[What the exercise asks]: Work through the records that follow and return each line containing the word "menu".

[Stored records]
──────────────────────────────
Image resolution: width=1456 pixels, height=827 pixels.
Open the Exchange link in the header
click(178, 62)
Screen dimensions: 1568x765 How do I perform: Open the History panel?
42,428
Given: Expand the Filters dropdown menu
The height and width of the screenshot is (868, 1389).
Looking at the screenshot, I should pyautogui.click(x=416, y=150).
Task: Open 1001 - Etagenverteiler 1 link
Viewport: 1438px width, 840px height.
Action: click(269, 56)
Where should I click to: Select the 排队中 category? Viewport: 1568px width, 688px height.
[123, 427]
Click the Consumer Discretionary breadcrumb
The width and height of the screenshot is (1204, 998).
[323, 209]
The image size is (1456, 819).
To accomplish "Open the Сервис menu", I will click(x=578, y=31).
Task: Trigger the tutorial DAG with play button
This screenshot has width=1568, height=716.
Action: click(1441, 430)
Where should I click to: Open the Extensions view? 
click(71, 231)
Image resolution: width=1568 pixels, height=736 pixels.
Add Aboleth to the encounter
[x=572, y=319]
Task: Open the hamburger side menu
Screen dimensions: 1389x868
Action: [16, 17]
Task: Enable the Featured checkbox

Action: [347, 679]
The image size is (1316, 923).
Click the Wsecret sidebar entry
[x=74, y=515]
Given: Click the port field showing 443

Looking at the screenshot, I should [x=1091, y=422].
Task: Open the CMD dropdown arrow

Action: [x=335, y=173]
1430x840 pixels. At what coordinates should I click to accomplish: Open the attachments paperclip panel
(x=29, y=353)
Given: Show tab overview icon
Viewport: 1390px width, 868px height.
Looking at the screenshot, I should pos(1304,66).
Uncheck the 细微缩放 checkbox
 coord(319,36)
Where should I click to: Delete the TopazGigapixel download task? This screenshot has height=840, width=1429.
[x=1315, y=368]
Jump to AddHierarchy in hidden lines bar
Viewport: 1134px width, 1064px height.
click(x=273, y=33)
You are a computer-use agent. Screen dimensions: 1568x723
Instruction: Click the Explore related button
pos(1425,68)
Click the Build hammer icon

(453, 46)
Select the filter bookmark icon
──────────────────────────────
[Expected answer]:
Given: Expand the Filters dropdown menu
To accomplish "Open the Сервис menu", I will click(x=578, y=31).
Task: Open the hamburger side menu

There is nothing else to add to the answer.